Job —
Answer these questions using the article on funding affordable housing in Colorado below:
1. Which group put out the new report?
2. About how much one-time American Rescue Plan money does Colorado have to spend on housing?
3. Who popularized the economic model that "trickle-down housing" is compared to?

Source —

Colorado Needs a New Model for Funding Deeply Affordable Housing Projects

Colorado Affordable Housing and the theory of trickle-down housing

The ‘Trickle-Down Housing’ Theory, in Which Homes Supposedly Become Available on the Lower End of the Housing Spectrum as People Move into Higher-Priced Homes, Does Not Work

Colorado’s model for funding affordable housing for those earning the lowest incomes requires a paradigm shift, according to a new report from the Colorado Coalition for the Homeless.

The report was published at a time when Colorado also has about $650 million of one-time American Rescue Plan funds to spend on housing and could receive approximately $300 million annually from a new housing finance program that voters approved in 2022.

That amount of dry powder could go a long way toward improving housing stability for the state’s lowest-income earners if it is spent strategically, the report found. However, it depends entirely on whether state officials change how they invest public funds in affordable housing projects.

In recent years, public funds have primarily gone toward developing what the report calls “trickle-down housing.” The concept is very similar to the “trickle-down” economic model that Ronald Reagan popularized and assumes that homes will become available on the lower end of the spectrum as people move into higher-priced homes.

While the “trickle-down” housing strategy can increase the overall supply of homes in a market, the report argues that it fails to filter enough housing units down the scale to meet demand. This is one reason why Colorado is seeing increasing rates of first-time homelessness.

“The bottom line is that trickle-down housing is not a solution for Colorado’s acute housing and homelessness crises,” the report concluded. “While it may benefit middle-income households eventually, people with the greatest, most immediate housing needs are left out.”

Colorado is one of the least affordable states for the lowest-income earners.

[Entries for finding words and elements]
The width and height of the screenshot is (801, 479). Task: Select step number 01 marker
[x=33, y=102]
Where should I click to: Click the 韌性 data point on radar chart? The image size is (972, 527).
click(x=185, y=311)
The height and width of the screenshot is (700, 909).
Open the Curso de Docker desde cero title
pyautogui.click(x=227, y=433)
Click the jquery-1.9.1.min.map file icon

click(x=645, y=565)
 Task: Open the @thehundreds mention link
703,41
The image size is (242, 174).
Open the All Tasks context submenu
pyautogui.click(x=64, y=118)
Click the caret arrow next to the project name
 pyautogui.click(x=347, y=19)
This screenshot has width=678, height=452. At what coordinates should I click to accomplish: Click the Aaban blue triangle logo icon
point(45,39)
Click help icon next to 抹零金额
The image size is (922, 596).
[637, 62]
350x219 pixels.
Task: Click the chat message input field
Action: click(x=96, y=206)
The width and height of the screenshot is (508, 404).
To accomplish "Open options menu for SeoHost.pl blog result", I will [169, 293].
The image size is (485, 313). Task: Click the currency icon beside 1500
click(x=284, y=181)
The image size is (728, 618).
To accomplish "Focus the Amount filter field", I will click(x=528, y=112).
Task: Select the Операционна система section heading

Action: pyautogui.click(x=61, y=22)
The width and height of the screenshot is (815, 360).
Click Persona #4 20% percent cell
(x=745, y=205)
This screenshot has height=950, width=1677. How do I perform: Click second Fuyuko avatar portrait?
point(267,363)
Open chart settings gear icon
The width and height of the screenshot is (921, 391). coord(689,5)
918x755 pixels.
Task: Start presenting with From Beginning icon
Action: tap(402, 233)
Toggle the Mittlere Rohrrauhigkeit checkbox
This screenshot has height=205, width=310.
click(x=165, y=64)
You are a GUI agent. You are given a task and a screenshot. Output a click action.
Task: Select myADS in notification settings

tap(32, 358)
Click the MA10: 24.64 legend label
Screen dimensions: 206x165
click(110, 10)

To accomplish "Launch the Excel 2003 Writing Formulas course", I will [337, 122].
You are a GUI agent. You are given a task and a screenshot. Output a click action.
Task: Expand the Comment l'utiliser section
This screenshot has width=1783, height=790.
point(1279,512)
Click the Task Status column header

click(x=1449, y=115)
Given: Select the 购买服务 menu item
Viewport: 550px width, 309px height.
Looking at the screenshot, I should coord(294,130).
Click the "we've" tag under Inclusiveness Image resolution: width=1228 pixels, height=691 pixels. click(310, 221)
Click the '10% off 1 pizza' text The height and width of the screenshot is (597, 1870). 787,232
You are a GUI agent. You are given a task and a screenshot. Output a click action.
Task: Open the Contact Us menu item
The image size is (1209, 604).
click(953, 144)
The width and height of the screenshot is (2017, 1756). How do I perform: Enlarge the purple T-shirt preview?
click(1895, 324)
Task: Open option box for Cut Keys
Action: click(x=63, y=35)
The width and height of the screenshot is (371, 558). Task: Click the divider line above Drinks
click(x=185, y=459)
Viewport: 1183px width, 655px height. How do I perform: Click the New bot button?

The result —
1. The Colorado Coalition for the Homeless.
2. About $650 million.
3. Ronald Reagan.